Significato dei media del servizio pubblico in termini di politica statale e sociale

La SSR e le radio locali e TV regionali con partecipazione al canone offrono al pubblico di tutte le regioni linguistiche un'ampia gamma di trasmissioni e danno spazio a varie voci. Senza i canoni di ricezione queste offerte sarebbero fortemente ridotte. In Svizzera il servizio pubblico nei media è inteso come un servizio alla società, si orienta al benessere comune e adempie diverse funzioni importanti.

Formazione democratica dell'opinione

Come sancito dalla Costituzione federale, la radio e la televisione devono contribuire all'istruzione, allo sviluppo culturale, alla formazione delle opinioni e all'intrattenimento, tenendo conto delle particolarità del Paese e delle esigenze dei Cantoni. Le emittenti radiotelevisive che adempiono il mandato costituzionale di servizio pubblico sono titolari di una concessione della Confederazione che ne precisa il mandato. Sono tenute a rappresentare la scena pubblica in modo oggettivo, variegato e completo. In un Paese a democrazia diretta come la Svizzera, un'informazione pluralistica ed equivalente in tutte le regioni è essenziale per la formazione delle opinioni; è un servizio prestato ai cittadini e un riferimento utile.

Cultura e formazione

Il servizio pubblico offre una vetrina alla cultura svizzera: contribuisce all'identità e alla varietà del nostro Paese. La cultura popolare è rappresentata alla stessa stregua della cultura classica. Le emittenti non parlano solo di cultura ma la producono anche, infatti la radio e la televisione mandano in onda molte trasmissioni di propria produzione.
Ogni anno la SSR spende circa 300 milioni di franchi per la cultura e la formazione. Mantiene viva la vita culturale svizzera e con i suoi servizi contribuisce alla percezione pubblica e sovraregionale dei vari eventi. Nel quadro del loro mandato d'informazione, le radio locali commerciali e le televisioni regionali riferiscono sugli eventi culturali nella regione. Gli operatori culturali svizzeri beneficiano anche indirettamente dell'impegno profuso dalla SSR e dalle emittenti concessionarie. Infatti, per poter utilizzare le loro opere queste emittenti versano ogni anno 54 milioni di franchi alle società di gestione del settore (ad es. SUISA).

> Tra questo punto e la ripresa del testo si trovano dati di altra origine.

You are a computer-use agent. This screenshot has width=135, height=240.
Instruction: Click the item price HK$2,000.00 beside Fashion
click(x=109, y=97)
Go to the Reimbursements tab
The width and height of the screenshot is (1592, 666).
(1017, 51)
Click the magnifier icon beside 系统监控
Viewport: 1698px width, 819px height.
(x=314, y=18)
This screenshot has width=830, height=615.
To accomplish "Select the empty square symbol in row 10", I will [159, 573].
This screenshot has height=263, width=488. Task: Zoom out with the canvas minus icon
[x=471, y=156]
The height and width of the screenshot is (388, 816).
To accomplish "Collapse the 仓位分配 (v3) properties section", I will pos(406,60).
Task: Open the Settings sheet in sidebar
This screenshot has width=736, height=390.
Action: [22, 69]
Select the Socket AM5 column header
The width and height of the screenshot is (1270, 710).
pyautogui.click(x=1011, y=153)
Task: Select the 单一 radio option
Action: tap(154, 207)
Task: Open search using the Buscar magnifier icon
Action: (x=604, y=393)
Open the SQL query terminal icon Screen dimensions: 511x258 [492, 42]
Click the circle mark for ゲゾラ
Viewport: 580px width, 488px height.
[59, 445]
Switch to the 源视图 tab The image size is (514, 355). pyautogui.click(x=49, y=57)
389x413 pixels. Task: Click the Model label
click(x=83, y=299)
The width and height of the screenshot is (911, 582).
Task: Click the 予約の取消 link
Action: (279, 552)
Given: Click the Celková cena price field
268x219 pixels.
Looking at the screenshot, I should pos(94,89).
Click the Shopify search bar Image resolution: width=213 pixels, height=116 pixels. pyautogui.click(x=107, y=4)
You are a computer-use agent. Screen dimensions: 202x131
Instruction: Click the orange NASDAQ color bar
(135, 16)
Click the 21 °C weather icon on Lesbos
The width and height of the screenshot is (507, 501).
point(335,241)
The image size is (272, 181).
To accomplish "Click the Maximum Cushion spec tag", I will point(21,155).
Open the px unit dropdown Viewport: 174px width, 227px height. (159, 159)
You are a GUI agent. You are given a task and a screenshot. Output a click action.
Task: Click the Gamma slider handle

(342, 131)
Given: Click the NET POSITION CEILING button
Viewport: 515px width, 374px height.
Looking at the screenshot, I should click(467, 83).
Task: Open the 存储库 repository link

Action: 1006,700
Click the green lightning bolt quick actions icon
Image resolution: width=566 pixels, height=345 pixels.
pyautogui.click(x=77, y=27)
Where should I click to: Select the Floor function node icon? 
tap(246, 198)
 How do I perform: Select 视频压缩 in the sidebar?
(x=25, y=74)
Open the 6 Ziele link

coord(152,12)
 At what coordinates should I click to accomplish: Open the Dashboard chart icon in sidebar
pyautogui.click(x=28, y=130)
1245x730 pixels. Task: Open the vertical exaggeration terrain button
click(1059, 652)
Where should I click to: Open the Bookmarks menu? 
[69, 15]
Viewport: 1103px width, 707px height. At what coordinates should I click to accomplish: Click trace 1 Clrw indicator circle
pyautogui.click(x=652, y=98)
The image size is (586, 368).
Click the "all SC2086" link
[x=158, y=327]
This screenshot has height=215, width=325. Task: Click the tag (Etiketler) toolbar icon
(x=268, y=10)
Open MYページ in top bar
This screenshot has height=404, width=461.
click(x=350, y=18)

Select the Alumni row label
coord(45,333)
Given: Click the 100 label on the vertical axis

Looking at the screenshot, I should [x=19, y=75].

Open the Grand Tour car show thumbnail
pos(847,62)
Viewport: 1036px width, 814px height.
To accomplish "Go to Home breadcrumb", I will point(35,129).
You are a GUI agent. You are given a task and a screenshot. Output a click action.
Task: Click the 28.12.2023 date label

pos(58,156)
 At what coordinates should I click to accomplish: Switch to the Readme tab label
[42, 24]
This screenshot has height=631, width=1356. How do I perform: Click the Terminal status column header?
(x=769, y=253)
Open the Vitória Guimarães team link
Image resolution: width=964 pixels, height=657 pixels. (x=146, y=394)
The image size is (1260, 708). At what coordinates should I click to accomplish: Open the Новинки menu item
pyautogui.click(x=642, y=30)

Coesione sociale e identità

  • Alle persone con disabilità sensoriali il servizio pubblico offre un accesso e l'opportunità di partecipare alla vita pubblica. La SSR si occupa ad esempio del sottotitolaggio di determinate trasmissioni televisive, offre una descrizione audio dei contenuti e una traduzione in lingua dei segni.
  • Con la sua offerta destinata all'estero la SSR promuove i legami tra gli Svizzeri all'estero e il loro Paese, garantendo al tempo stesso una presenza mediatica della Svizzera all'estero e favorendo così la comprensione dei suoi obiettivi.
  • L'informazione in situazioni straordinarie e di crisi presuppone una raggiungibilità dell’intera popolazione su tutto il territorio nazionale. Per legge le radio titolari di una concessione sono tenute a diffondere comunicati urgenti della polizia, comunicati d'allarme ufficiali e istruzioni sul comportamento da adottare in caso di catastrofe (terremoto, maltempo, incidenti chimici, ecc.).